● THE PROBLEM
Retype all of the entries precisely.

++++ SUPPLIED DATA

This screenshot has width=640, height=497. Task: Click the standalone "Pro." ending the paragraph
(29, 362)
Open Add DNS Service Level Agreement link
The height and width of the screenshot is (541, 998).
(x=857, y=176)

++++++++

● FINISHED EXERCISE
This screenshot has width=640, height=497. Task: Click the standalone "Pro." ending the paragraph
(29, 362)
Open Add DNS Service Level Agreement link
The height and width of the screenshot is (541, 998).
(x=857, y=176)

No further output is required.